Large Language Models in Vespa

Large Language Models (LLMs) are AI systems that generate human-like text, supporting a variety of applications like chatbots and content generation. In Vespa, LLMs can enhance search relevance, create dynamic content based on search results, and understand natural language by integrating into Vespa's processing chain structure, which handles querying and data ingestion. This allows Vespa to apply LLMs' deep linguistic and semantic capabilities across different stages, improving tasks such as document enrichment, query comprehension, summarization and question-answering.

Vespa is ideally suited for retrieval-augmented generation (RAG). This technique allows these models to access relevant and up-to-date information beyond their training in real-time, enabling Vespa's output to be contextually informed. For more information, refer to Retrieval-Augmented Generation in Vespa.

The advantage of setting up a client connection to an LLM from within your Vespa application compared to doing the API call(s) from your client after responses are returned from Vespa is that you eliminate an extra network hop, which means lower latency for end users. The importance of this is amplified if you want to leverage multiple LLM calls for eg. agentic applications or reranking.

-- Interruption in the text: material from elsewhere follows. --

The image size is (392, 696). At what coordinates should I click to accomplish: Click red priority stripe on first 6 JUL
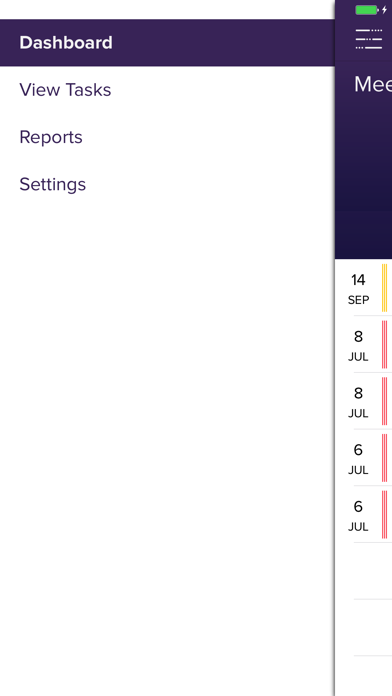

Vespa supports LLMs in three ways:

External LLMs: Vespa can connect to any external LLM provider that serves an OpenAI-compatible API.
Local LLMs: Vespa can run LLMs within the Vespa application itself. This allows for customized models and avoids sending data outside the application. This is particularly useful for applications with strict data privacy requirements or those needing specific model configurations.
Custom language models: Vespa can be extended to support any language model, including those not based on OpenAI's API. This allows for flexibility in integrating various LLMs into Vespa applications.

This document will focus on features that are common to both external and local LLMs. For more information on configuration details for each type, please refer to the respective sections.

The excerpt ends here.